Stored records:
○ ○ ○ ○
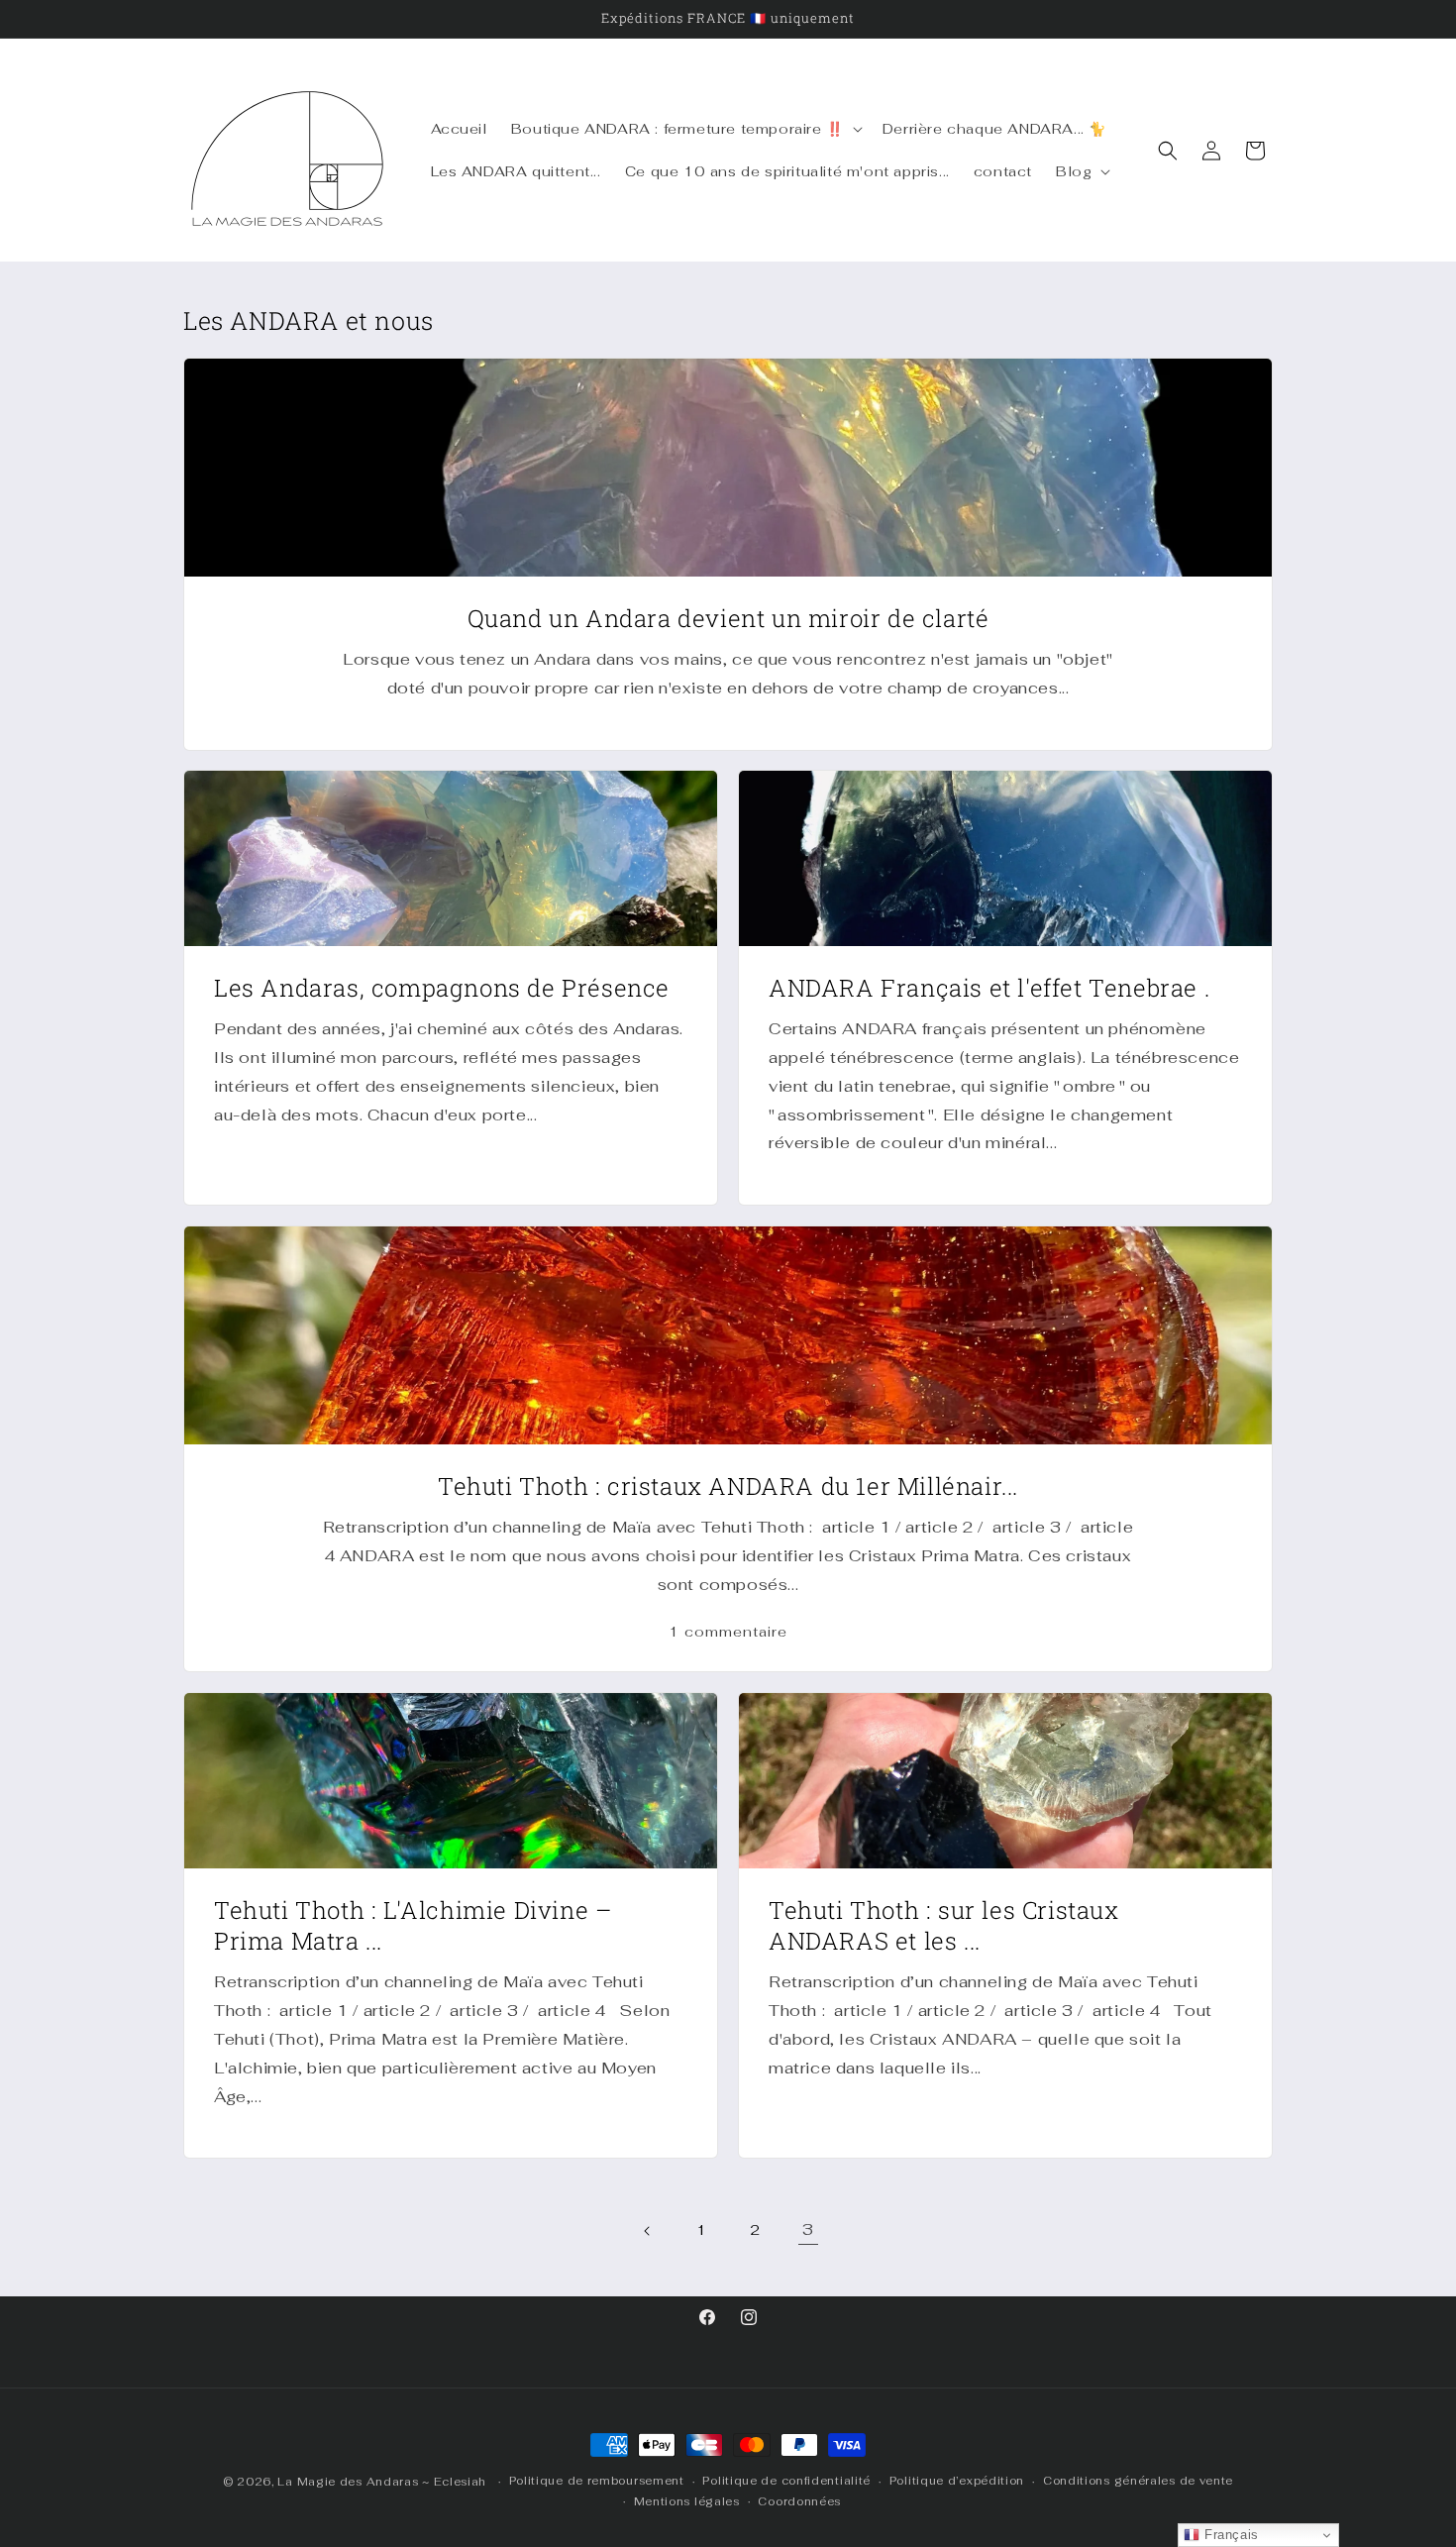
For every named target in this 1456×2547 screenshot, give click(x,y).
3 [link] (808, 2229)
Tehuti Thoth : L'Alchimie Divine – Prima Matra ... (412, 1926)
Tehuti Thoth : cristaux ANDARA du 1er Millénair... (728, 1486)
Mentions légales (687, 2501)
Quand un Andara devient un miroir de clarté (728, 618)
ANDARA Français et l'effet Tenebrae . (989, 988)
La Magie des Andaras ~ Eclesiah (381, 2482)
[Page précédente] (648, 2231)
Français (1228, 2534)
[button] (685, 129)
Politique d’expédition (956, 2481)
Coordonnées (799, 2501)
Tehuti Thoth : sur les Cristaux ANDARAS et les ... (944, 1926)
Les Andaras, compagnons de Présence (442, 988)
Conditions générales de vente (1138, 2481)
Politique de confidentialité (786, 2481)
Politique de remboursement (596, 2481)
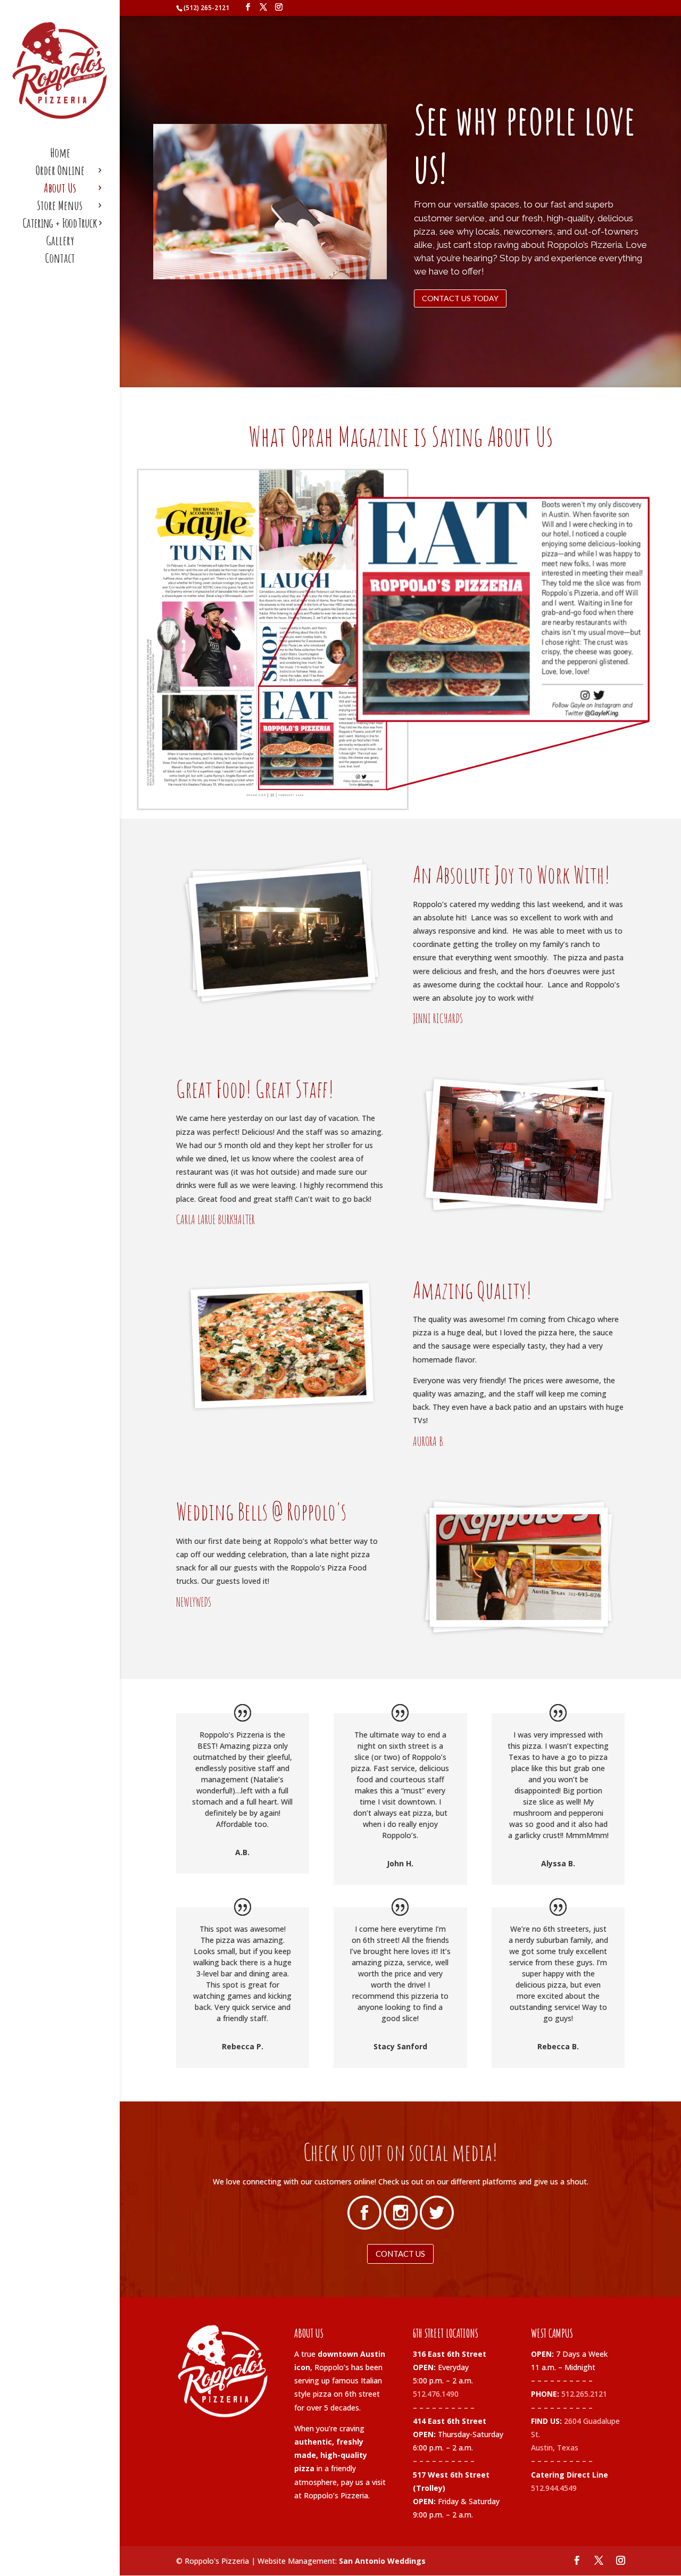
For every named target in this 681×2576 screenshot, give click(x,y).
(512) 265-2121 (206, 7)
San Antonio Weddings (382, 2561)
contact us (400, 2253)
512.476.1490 (436, 2394)
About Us (60, 190)
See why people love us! (524, 144)
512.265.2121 (584, 2394)
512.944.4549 (554, 2488)
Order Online (60, 172)
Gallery (60, 242)
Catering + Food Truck (60, 225)
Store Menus (59, 207)
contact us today (460, 298)
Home (60, 155)
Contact (60, 260)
○ ○ ○ ○
Output a verbatim copy of the lines from the line containing "Mentions légales (687, 2501)" through the end of the data, both included, without any images.

Mentions légales (687, 2501)
Quand un Andara devient un miroir de clarté (728, 618)
ANDARA Français et l'effet Tenebrae . (989, 988)
La Magie des Andaras ~ Eclesiah (381, 2482)
[Page précédente] (648, 2231)
Français (1228, 2534)
[button] (685, 129)
Politique d’expédition (956, 2481)
Coordonnées (799, 2501)
Tehuti Thoth : sur les Cristaux ANDARAS et les ... (944, 1926)
Les Andaras, compagnons de Présence (442, 988)
Conditions générales de vente (1138, 2481)
Politique de confidentialité (786, 2481)
Politique de remboursement (596, 2481)
For every named target in this 681×2576 screenshot, give click(x,y).
(512) 265-2121 (206, 7)
San Antonio Weddings (382, 2561)
contact us (400, 2253)
512.476.1490 (436, 2394)
About Us (60, 190)
See why people love us! (524, 144)
512.265.2121 (584, 2394)
512.944.4549 (554, 2488)
Order Online (60, 172)
Gallery (60, 242)
Catering + Food Truck (60, 225)
Store Menus (59, 207)
contact us today (460, 298)
Home (60, 155)
Contact (60, 260)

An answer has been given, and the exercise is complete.